Prediction of genome size

C-value

The C-value refers to the total amount of DNA present in a single set of chromosomes within a cell. To covert the C-value into base pairs, which represent the genome size, the conversion factor of 1 pg of DNA being equivalent to 978 Mbp is commonly used. According to the genome size database (www.genomesize.com), the C-value for the Ae. albopictus genome, as determined from sperm, ranges from 0.62 to 1.66 pg. Using the conversion factor, this would translate to an estimated genome size of approximate 1342 ~ 1638 Mbp (since 0.62 pg * 978 Mb/pg = 605.76 Mbp and 1.66 pg * 978 Mb/pg = 1624.48 Mbp). Additionally, it has been verified that Ae. albopictus has a diploid chromosome count of 6, which means that the genome is composed of these six chromosomes [14].

k-mer analysis

The Illumina shortgun DNA reads, which have an average length of 90 bp, were obtained from a single pupa DNA sample in our previous study [12]. These reads were utilized for k-mer frequency analyses. A k-mer is a subsequence of a DNA sequence consisting of a specific number of consecutive nucleotides, denoted as ‘k’. In this context, k-mers are used to analyze the sequencing reads by dividing them into segments of ‘k’ bases. The frequency of each k-mer can be determined from the genome sequence reads, and k-mer analysis can be employed to estimate genome size using the formula G = k_num/k_depth, where G represents the genome size in gigabases (Gb), k_num is the total number of unique k_mers, and k_depth is the average coverage depth of these k_mers. In this analysis, different k-mers sizes (such as k = 17, 19 and 21) were used, and the calculations were performed using Jellyfish (v2.3.0) [42] and GenomeScope [43]. The results showed that the relationship between k-mer frequency and sequence depth follows a Poisson distribution, which is a common pattern observed in sequencing data. Based on this analysis, the estimated haploid genomic size of Ae. albopictus ranged from 1.245 Gb to 1.588 Gb.

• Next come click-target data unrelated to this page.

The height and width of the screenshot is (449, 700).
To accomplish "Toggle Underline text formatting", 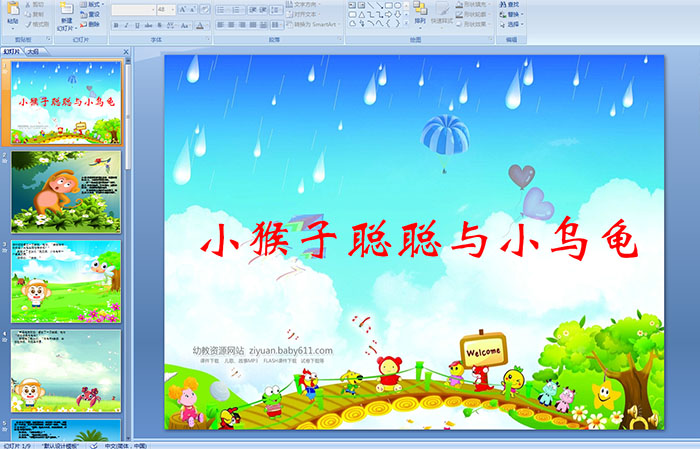I will (135, 25).
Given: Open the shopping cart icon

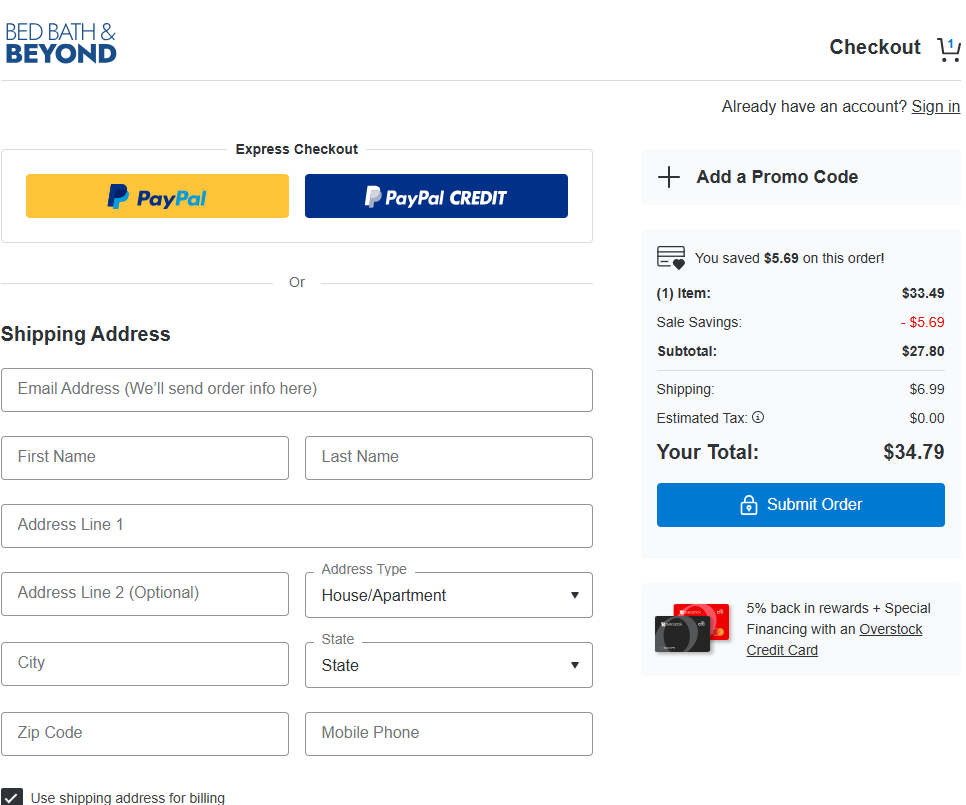Looking at the screenshot, I should tap(947, 49).
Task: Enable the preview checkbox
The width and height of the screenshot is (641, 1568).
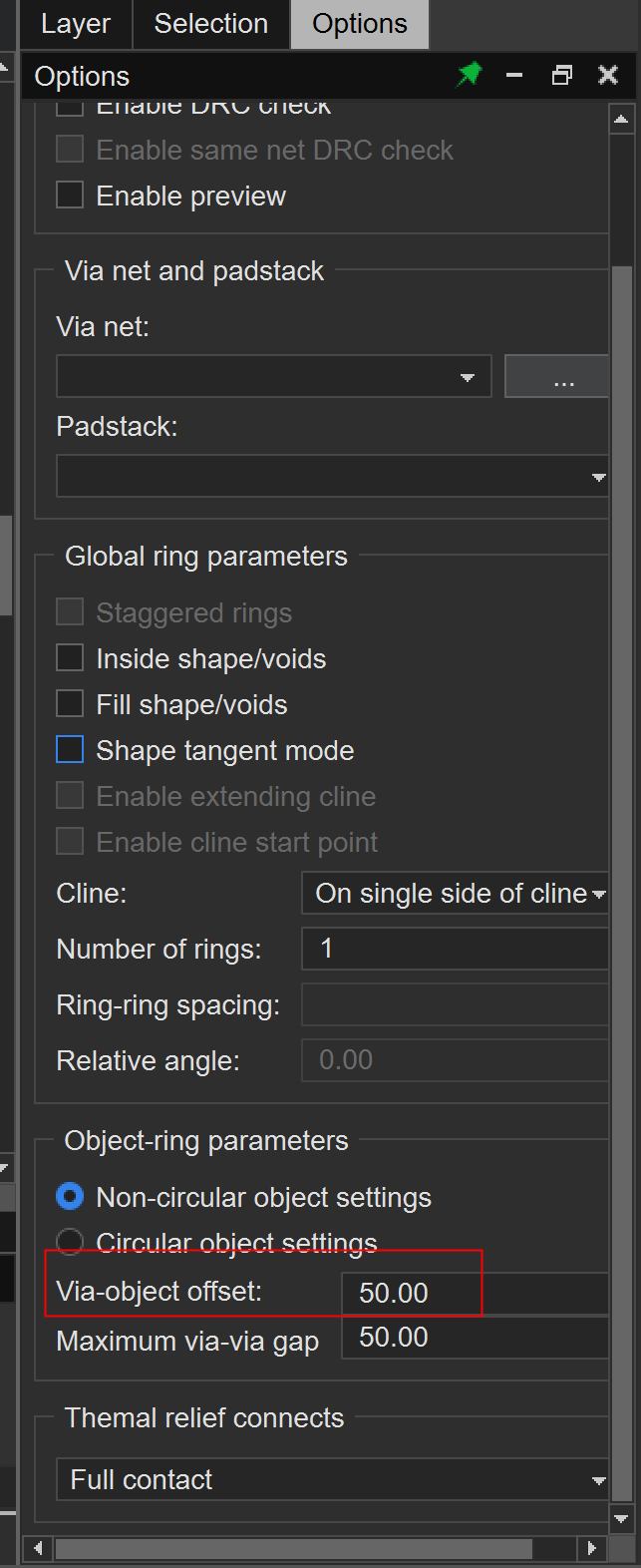Action: pyautogui.click(x=70, y=196)
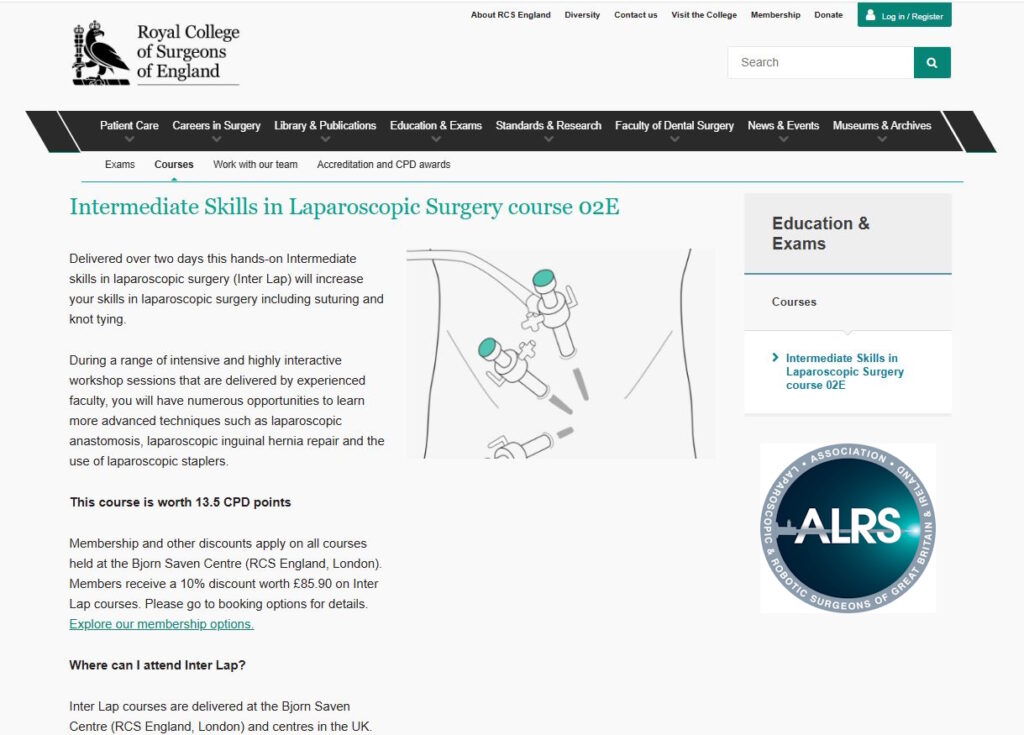Click the laparoscopic instruments illustration
This screenshot has height=735, width=1024.
coord(560,353)
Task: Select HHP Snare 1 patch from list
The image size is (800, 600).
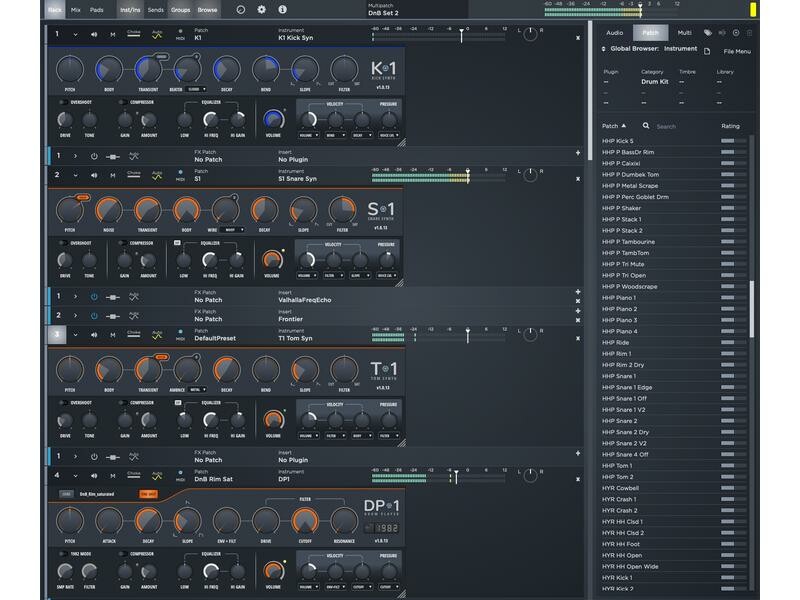Action: [620, 376]
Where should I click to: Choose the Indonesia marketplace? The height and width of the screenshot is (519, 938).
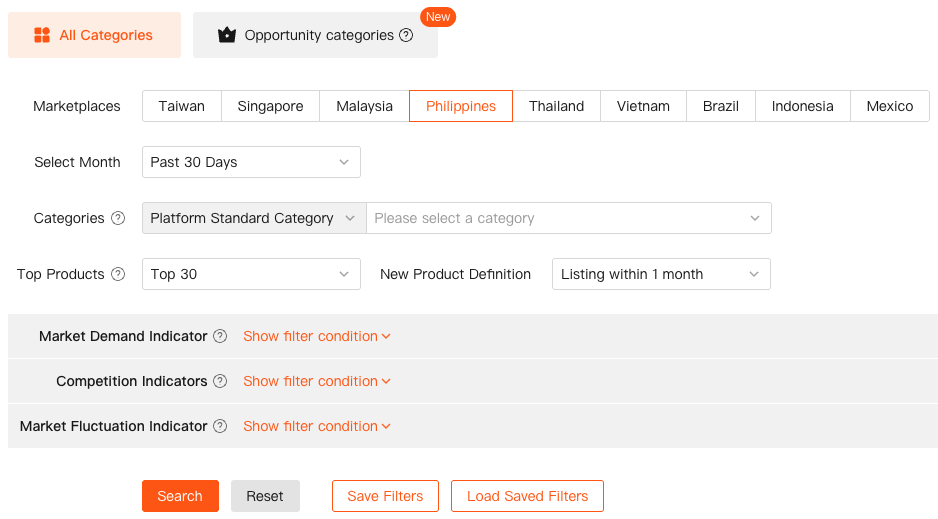pyautogui.click(x=802, y=106)
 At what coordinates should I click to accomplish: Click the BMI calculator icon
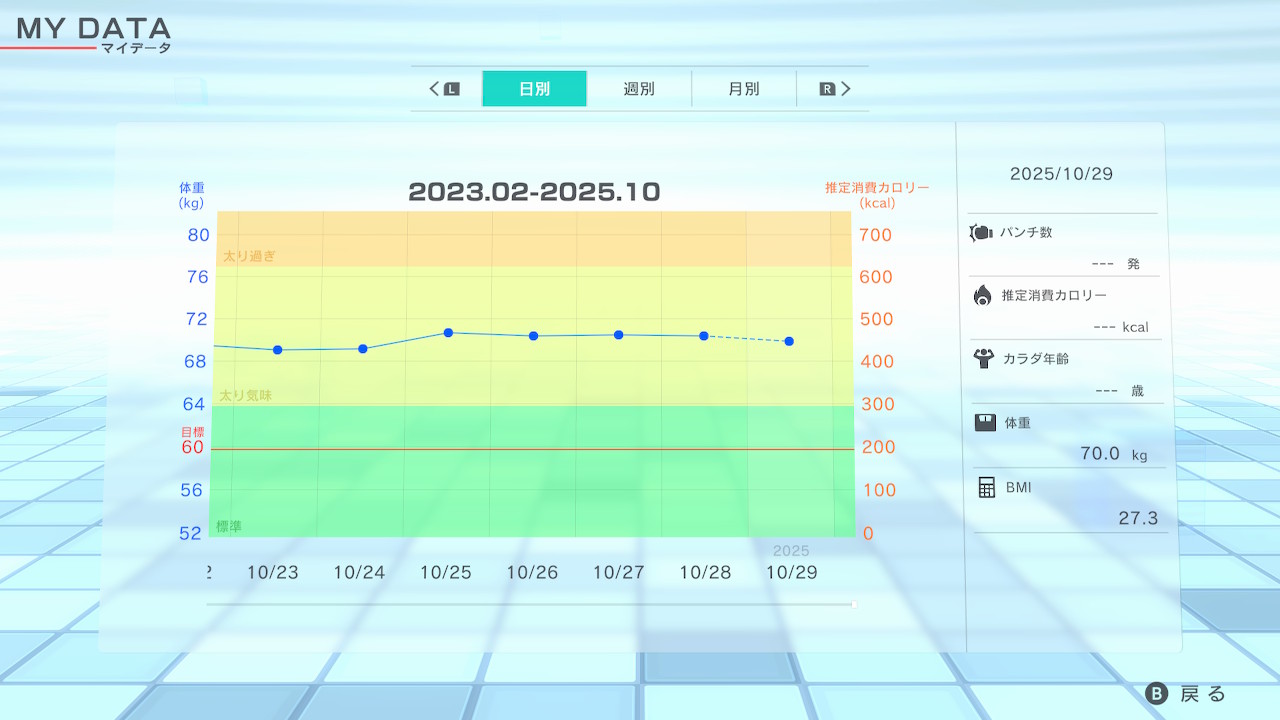pos(986,488)
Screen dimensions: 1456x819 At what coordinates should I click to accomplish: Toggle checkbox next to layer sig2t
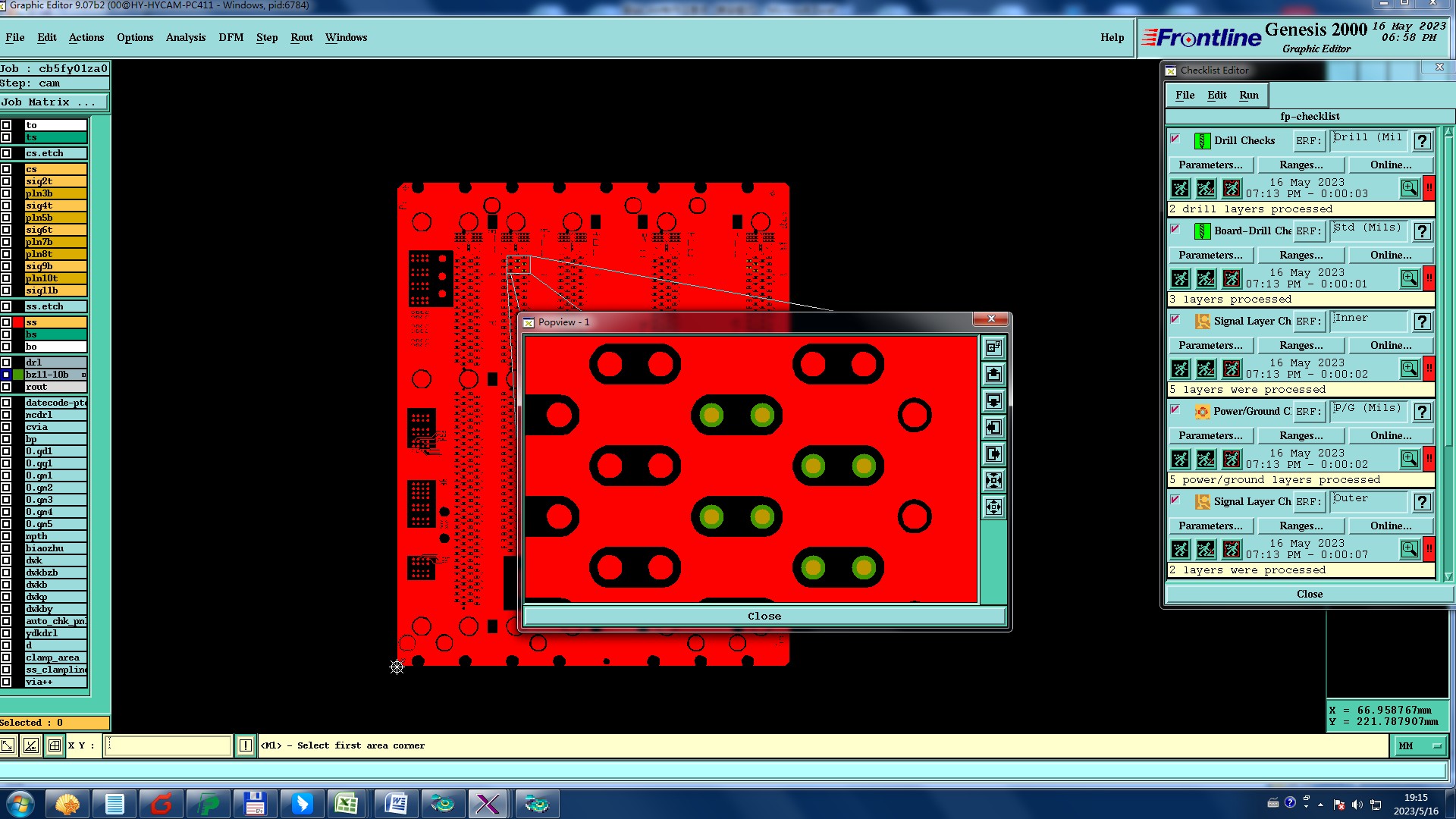[x=6, y=181]
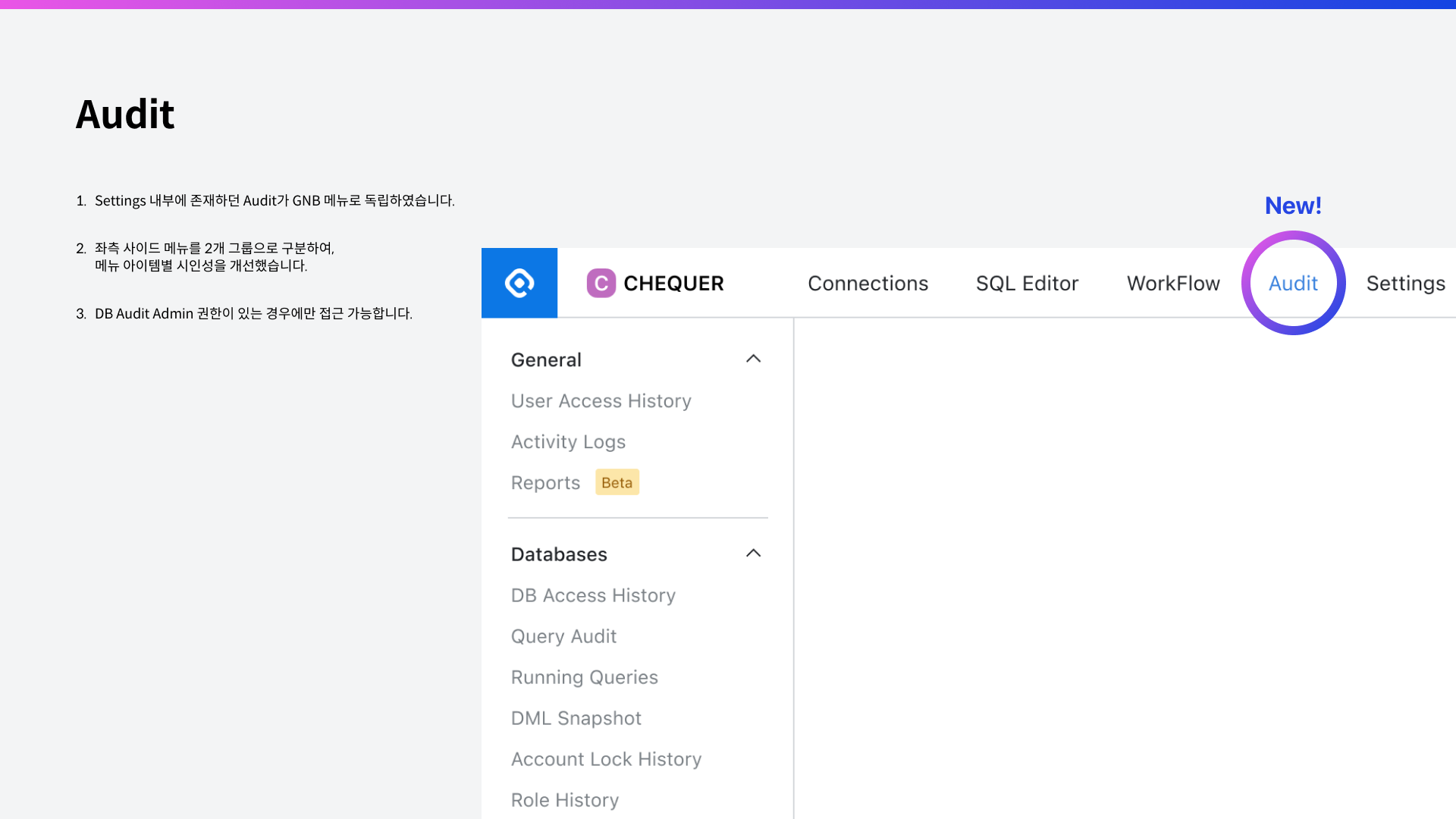Open User Access History

pos(601,400)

Calculation of heterozygosity

The genome data for the selected species were obtained from the Sequence Read Archive (SRA) database, as detailed in Supplementary Table 1. The raw sequencing data were processed using the FASTQ-dump tool from the SRAtoolskit (v2.11.2) [44] to extract FASTQ files. To ensure data quality, low-quality reads and adaptor sequences were filtered out using Cutadapt (v1.9.1) with the following parameter: -q 20 -m 60 --trim-n -O 5 [45]. This step helps to remove reads with a Phred quality score below 20 and trims reads to a minimum length of 60 bases after removing any N’s (ambiguous bases) from the ends of the reads. Subsequently, duplicated reads and reads containing more than 10% N’s were filtered using PRINSEQ (v0.0.12) with the parameter: -derep 1 and -ns_max_p 10, respectively [46]. The -derep 1 parameter is used to remove duplicated reads, while -ns_max_p 10 sets the maximum proportion of ambiguous bases allowed in a read. The resulting clean reads in FASTQ format were then converted into FASTA format using FASTOOL (v0.1.4) [47]. This conversion is necessary for subsequent analysis using tools like Jellyfish and GenomeScope, which are employed to estimate genomic heterozygosity.

Genome de novo assembly

Based on the predicted genome size and heterozygosity, we planned to use four different assembly tools: MECAT2 [17], Canu [48], Wtdbg [49], and Flye [50], to assemble the genome. The raw long reads were corrected and trimmed using MECAT2 with default parameters, resulting in approximate 167 Gbp (111×) of high-quality and clean reads. These clean reads were then assembled using the four assembly packages with their default parameters. Despite the high heterozygosity, the assembly results were quite similar across the different packages: the estimated genome size was around 4.5 Gbp, the GC content was approximate 40.4%, the completeness was about 97%, and the duplication rate was around 82.9% (Supplementary Table 3, upper).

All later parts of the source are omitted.